Provided records =>
= Beginning of Section =

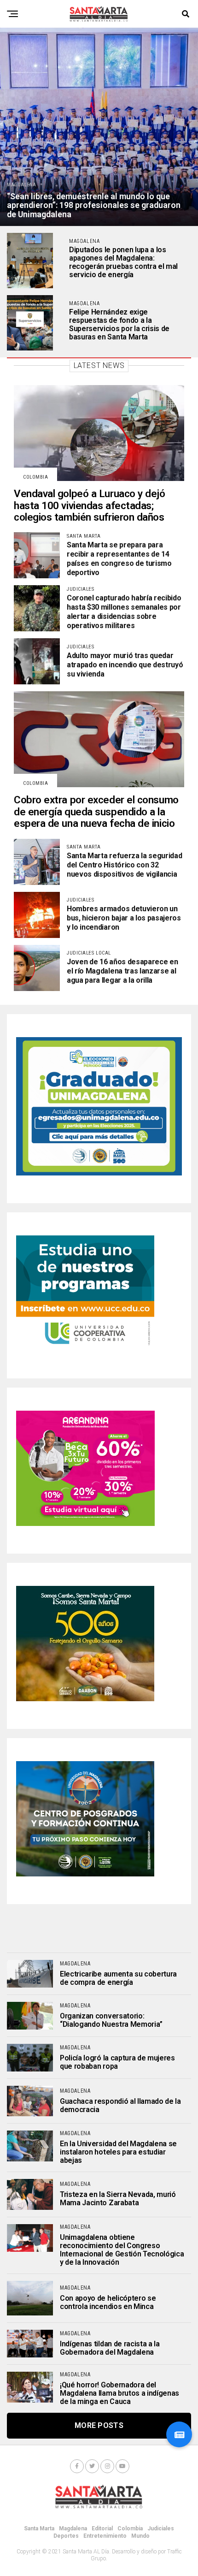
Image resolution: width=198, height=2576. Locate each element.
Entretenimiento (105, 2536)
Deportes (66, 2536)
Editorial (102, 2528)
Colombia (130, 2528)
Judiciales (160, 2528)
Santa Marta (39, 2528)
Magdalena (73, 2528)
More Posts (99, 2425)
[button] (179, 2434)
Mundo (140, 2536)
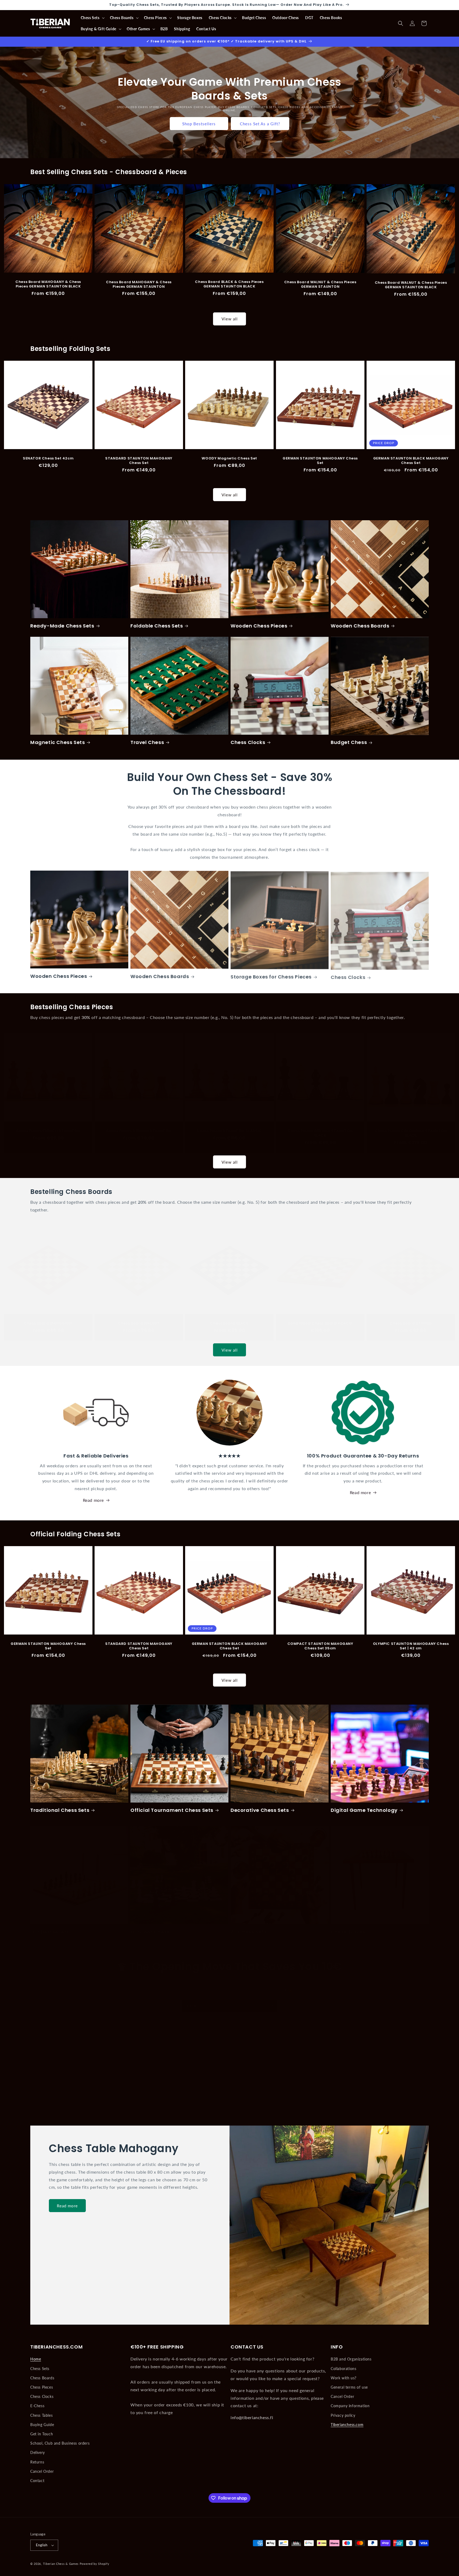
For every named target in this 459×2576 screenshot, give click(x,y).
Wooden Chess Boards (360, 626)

= End of Section =

What needs to be done => Omitting all pictures, retype exactly the lines from the line containing "Deportes (66, 2536)" down to the last line above, both ends included.

Response for this exercise =>
Deportes (66, 2536)
Editorial (102, 2528)
Colombia (130, 2528)
Judiciales (160, 2528)
Santa Marta (39, 2528)
Magdalena (73, 2528)
More Posts (99, 2425)
[button] (179, 2434)
Mundo (140, 2536)
For every named target in this 459×2576 screenshot, give click(x,y).
Wooden Chess Boards (360, 626)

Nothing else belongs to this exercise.